QUESTIONS TO ANSWER
- a) In the forum thread about a coming global food crisis, translate this sentence into Spanish: "The other thing is raised beds which combine with square foot gardening and make life simpler."
- b) Carry on the forum thread about a coming global food crisis, picking up after its final post about raised beds.

EXCERPTED PASSAGE
A Global Food Crisis is Coming

Endangered

Well-Known Member
I drove a diesel car for over a year. I paid $0.30 more per gallon than gas. Today that number is over a dollar a gallon.
Add to that the price of fertilizer which has zoomed and we definitely have a crisis looming.
I just may buy seed at Ace Hardware and grow my own veggies.
 

RobinB

Well-Known Member
Prophecy update blog?????? What is that?

That's the actual name of the website, the person who runs it compiles articles from many sources. Some of them show up here too.

prophecyupdate on Blogspot (not sure if I am allowed to post the actual link)
 

athenasius

Well-Known Member
I drove a diesel car for over a year. I paid $0.30 more per gallon than gas. Today that number is over a dollar a gallon.
Add to that the price of fertilizer which has zoomed and we definitely have a crisis looming.
I just may buy seed at Ace Hardware and grow my own veggies.
Gardening is fun. I used to do that before the move to our apartment.

Check into Square Foot Gardening (it's a thing) for an easy start to veggie gardening. The original book on it is now in it's 3rd edition. I used to have the first edition, and my daughter now does something like that on her farm.

The other thing is raised beds which combine with square foot gardening and make life simpler.

RECORD SET

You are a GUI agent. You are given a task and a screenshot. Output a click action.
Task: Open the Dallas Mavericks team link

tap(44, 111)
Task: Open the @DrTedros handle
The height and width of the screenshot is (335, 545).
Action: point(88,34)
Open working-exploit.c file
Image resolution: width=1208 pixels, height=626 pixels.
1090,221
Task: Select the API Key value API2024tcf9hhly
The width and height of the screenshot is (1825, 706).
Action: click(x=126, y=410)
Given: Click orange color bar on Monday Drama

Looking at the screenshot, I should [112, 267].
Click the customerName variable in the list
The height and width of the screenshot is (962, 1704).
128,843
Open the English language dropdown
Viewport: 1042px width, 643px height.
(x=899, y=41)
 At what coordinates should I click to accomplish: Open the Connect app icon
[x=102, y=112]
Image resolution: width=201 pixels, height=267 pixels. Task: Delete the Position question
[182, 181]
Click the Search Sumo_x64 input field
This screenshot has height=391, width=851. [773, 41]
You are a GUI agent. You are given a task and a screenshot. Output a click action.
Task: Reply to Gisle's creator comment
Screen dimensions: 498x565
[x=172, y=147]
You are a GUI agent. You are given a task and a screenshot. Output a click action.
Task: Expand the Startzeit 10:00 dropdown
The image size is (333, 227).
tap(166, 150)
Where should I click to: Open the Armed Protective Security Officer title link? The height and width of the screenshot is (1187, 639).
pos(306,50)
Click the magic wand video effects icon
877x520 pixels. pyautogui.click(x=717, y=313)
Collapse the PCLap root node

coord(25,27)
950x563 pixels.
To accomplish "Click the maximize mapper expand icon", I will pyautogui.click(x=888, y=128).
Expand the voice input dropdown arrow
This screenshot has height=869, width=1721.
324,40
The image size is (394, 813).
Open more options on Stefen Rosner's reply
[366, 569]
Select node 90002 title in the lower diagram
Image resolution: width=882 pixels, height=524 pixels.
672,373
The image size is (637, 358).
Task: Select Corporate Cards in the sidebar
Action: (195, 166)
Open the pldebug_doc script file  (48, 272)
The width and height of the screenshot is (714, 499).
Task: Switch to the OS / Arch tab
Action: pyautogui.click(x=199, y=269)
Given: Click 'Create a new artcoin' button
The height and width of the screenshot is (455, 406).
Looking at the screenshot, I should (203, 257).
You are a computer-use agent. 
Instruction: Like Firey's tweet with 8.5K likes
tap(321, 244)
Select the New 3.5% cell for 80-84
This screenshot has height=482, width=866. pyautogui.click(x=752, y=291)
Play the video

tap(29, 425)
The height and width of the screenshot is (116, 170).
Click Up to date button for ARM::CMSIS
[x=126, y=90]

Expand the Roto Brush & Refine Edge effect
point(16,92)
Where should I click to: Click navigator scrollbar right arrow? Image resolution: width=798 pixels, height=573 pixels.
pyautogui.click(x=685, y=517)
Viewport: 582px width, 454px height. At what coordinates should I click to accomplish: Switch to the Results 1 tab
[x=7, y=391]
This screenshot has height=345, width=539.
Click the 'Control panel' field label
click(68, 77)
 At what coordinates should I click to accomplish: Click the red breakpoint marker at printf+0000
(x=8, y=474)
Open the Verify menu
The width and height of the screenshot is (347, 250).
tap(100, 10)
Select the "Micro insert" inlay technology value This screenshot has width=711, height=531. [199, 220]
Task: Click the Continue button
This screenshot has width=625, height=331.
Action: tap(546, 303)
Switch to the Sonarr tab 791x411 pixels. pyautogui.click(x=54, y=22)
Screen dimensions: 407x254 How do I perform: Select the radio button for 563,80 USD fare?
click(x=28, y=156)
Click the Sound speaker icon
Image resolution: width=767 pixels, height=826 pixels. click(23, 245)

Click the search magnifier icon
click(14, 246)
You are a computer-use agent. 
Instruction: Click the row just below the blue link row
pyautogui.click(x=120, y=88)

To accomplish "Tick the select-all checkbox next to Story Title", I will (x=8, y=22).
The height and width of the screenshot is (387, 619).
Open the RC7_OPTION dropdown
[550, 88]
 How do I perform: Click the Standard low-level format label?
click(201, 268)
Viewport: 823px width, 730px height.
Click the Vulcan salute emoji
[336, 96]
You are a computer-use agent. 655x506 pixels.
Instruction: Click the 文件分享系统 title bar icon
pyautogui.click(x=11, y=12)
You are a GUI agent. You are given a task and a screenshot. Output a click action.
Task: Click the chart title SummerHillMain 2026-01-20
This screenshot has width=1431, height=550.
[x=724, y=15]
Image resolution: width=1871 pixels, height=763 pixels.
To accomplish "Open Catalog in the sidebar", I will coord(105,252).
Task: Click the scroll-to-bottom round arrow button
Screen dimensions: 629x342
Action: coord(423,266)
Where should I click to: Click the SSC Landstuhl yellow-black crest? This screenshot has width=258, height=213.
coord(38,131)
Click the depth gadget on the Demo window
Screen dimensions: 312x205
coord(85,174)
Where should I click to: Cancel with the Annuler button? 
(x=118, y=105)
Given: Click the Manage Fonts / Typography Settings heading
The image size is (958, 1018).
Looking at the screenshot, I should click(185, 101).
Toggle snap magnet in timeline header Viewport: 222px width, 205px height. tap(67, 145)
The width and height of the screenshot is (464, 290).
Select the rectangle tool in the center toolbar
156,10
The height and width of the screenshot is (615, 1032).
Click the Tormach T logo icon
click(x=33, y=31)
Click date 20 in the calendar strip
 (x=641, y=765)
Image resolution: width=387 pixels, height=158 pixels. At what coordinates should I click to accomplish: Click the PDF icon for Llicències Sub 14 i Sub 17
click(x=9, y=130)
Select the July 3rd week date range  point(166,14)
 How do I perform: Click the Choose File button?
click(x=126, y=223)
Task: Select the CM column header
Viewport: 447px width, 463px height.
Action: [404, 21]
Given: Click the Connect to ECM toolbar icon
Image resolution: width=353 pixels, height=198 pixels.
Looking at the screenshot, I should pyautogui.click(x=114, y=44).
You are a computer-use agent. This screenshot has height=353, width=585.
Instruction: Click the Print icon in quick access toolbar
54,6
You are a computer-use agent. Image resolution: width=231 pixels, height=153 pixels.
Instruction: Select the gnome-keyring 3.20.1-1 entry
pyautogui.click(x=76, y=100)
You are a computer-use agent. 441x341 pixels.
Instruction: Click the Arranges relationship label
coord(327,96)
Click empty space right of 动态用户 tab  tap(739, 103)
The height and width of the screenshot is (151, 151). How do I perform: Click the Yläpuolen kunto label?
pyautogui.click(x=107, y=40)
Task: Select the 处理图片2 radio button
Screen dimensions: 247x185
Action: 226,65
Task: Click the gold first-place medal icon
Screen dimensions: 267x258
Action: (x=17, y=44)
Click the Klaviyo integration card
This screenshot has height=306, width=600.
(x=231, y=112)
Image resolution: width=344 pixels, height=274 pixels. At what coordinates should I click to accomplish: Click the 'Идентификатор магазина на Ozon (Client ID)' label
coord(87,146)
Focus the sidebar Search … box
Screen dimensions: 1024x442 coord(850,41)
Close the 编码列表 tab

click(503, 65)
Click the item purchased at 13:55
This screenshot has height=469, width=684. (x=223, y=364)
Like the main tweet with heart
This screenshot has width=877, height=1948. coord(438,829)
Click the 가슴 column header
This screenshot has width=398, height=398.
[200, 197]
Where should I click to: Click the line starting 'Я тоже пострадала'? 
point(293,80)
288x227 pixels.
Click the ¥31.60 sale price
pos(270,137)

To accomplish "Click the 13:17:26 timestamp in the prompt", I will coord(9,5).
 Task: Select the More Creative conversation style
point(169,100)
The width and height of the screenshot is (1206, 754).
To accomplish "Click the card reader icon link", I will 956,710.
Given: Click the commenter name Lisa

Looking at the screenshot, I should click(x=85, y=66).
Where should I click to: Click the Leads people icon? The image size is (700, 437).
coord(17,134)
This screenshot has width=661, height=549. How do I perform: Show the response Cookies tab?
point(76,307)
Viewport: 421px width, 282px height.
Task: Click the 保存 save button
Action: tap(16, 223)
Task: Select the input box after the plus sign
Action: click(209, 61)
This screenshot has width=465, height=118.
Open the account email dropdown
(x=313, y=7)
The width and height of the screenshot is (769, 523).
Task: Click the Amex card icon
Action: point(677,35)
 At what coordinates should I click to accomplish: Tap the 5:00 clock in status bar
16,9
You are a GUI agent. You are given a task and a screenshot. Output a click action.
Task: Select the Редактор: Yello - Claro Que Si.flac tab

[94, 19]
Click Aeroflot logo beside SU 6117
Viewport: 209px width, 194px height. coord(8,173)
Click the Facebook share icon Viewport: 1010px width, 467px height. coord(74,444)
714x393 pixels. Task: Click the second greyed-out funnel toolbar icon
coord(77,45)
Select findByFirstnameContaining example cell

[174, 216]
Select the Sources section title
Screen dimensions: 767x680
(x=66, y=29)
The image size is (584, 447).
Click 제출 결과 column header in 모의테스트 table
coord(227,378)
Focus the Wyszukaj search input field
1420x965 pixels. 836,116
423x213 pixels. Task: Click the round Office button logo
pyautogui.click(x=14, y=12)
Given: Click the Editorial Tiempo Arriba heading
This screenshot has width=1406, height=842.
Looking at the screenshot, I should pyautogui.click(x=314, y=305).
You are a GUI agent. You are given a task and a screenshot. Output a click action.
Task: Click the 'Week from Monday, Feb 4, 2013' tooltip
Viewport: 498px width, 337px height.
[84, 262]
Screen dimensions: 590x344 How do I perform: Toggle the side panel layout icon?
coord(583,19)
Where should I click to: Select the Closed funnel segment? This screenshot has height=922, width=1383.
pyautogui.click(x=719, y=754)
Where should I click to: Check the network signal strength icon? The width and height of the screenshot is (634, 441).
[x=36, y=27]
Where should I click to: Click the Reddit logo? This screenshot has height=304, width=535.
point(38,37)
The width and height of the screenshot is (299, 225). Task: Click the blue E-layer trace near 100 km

RESPONSES PER TASK
- a) Lo otro son los bancales elevados, que se combinan con la jardinería por pie cuadrado y hacen la vida más sencilla.

- b)
Weed control is easier. Once a space has been rototilled, you put down your planks or concrete blocks for the raised beds. Just something to contain the tilled soil. You can shovel in more soil from the paths to help fill them up. The idea is plenty of soft deep soil for the plants to set roots into easily, and water and air to pass down into.

Then I used to cover my garden spaces with cardboard or 6 to 8 layers of newspaper, wet that all down, and cover with mulch. I used "pins" that I made out of old wire hangers. Cut the wire into a U shape and hammer it down anywhere you want to hold that cardboard and paper from blowing away. Use whatever mulch you can.

Sawdust is ideal if you have access to it. That is what our daughter does. I used it too in my day. But bark mulch works too. Just something that will gradually melt into the soil and break down naturally. Straw has seeds so it's not great but Ruth Stout used it in her No Work Gardening Method (another book I used).

When sawdust or bark mulch or paper/cardboard break down, the soil bacteria use up nitrogen so you need to add some back to compensate. I sprinkle after planting, on top of all the mulch, and let watering work it's way down in a poor mans timed release fertilizer system.

Cut an X where you want to put a plant or a seed. Plant it.

I used a bulb planter to cut out and scoop up a cone of soil, then plant the tomato plant or other transplant. replace the soil, then pat the X flaps down next to the transplant. Or just plant your squash seed in the x. Look up bulb planters, and you'll see why using one makes transplanting easier.

Sprinkle some cheap10-10-10 fertilizer. It will act as a time release like I said above.

Keep it watered, and amble out before the heat of the day and pull any weeds that do make it thru all the mulch. As long as you keep going out every few days to weed, it'll stay nice.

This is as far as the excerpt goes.